SUN: I'd also like to give a mention to, in case nobody knows out there, Timothy Leary is dying of cancer and who knows how long he's got left to live. He's pretty close to it, and he's basically said that when he checks out he's going to dose, so just to let you know out there that he's ready to check out.
JOHNS: So if you've got a few tabs laying around, just mail and send them to Timothy and let him go out in style! How old is he anyway?
SUN: 74, I believe, 75? He definitely was an instrumental part of the whole trip, and his spirit definitely lives on.
JOHNS: Yeah, it's interesting: It seems like the trips are -- I mean, with the death of Jerry Garcia, and you speaking of Timothy Leary dying -- there definitely is a passing of the torch in terms of The Trip, because you've got this old trip dying and here comes this new underground scene picking up the torch and running with it.
SUN: Absolutely, yeah, Jerry was very aware of the rave scene and a lot of the Grateful Dead family are very connected with that.
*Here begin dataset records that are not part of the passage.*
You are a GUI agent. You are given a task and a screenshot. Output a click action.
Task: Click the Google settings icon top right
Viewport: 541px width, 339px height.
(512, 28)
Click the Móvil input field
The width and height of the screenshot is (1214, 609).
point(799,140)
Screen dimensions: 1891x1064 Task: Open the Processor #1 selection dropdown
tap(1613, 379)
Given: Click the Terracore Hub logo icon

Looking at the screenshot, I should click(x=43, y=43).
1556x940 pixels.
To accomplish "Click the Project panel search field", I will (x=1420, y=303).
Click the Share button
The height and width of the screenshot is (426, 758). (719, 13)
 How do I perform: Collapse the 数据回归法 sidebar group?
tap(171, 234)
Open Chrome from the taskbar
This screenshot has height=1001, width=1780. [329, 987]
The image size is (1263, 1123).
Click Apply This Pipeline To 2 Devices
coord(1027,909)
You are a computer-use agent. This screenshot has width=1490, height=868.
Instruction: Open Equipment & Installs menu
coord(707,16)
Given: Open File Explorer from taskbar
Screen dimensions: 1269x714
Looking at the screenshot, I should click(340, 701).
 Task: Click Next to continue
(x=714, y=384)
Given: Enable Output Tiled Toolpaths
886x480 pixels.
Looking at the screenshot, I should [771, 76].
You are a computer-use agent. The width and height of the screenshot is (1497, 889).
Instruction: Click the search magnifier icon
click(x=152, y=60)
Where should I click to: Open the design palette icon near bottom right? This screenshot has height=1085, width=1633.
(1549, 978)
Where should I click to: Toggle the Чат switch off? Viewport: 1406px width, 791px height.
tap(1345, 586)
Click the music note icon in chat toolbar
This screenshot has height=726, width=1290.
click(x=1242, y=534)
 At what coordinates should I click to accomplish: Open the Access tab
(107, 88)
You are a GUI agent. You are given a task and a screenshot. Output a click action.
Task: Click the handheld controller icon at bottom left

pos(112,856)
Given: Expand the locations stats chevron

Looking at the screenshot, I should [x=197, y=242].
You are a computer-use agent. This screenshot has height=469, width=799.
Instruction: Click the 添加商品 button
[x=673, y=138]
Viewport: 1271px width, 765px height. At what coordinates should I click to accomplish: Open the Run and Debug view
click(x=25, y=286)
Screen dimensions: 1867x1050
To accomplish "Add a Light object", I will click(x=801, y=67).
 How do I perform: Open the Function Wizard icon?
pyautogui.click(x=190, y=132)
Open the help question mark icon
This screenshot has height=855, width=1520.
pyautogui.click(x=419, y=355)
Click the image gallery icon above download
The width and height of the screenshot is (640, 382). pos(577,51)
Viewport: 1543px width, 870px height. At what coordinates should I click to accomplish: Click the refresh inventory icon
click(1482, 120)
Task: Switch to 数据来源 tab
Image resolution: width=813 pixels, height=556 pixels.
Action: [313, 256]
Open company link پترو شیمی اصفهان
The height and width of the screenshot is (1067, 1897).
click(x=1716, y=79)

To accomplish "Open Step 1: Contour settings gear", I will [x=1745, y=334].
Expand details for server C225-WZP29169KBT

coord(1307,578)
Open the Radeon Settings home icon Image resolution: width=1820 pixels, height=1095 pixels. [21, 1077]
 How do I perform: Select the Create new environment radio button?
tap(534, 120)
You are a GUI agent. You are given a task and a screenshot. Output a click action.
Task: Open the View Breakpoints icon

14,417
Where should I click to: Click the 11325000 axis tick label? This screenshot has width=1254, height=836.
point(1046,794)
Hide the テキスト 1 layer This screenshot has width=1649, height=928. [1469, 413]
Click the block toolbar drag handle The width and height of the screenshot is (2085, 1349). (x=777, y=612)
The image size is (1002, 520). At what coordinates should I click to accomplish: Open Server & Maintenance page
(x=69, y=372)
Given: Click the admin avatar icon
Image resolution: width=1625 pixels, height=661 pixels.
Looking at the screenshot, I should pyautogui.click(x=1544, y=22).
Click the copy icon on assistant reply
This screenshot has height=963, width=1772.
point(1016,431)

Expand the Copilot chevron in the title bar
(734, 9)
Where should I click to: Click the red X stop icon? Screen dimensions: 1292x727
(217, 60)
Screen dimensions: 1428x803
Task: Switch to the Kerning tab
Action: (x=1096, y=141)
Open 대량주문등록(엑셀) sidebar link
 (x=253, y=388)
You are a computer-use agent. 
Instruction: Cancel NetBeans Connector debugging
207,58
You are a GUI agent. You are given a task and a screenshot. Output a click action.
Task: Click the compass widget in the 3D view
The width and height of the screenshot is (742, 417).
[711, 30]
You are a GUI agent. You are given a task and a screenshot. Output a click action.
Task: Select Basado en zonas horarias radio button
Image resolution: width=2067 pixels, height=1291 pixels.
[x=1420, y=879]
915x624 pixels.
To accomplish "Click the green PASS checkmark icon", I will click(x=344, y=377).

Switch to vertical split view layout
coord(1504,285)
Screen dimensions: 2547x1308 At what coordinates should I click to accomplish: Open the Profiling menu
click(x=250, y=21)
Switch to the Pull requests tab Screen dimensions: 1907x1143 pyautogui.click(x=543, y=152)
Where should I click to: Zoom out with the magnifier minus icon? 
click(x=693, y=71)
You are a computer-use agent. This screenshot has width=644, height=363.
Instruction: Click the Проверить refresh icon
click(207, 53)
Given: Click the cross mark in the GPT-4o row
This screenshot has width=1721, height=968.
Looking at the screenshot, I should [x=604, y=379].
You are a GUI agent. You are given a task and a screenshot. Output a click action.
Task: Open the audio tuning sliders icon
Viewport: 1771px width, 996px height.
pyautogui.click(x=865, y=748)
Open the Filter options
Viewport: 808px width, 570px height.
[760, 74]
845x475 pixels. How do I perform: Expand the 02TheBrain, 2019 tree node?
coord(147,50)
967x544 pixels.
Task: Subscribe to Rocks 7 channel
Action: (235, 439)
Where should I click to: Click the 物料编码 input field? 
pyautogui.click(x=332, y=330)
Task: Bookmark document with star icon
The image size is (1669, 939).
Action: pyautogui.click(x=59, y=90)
We definitely will miss him, but we feel him. I was actually down in LA, at the Moontribe gathering, which is a free outdoor thing every month in Los Angeles, the day that Jerry died. On that full moon there were about 2000 people out there in the desert and we were feeling him very strong. It's pretty amazing.
JOHNS: I know there was definitely something felt here in Santa Cruz; it was an interesting day. I actually, personally, didn't think I'd ever live to see the day but: surprise enough. But I'm sure everybody will pick up and move on. Do you want to say anything? ... OK! Running away from the microphone! Well, I definitely want to thank Richard for coming up here.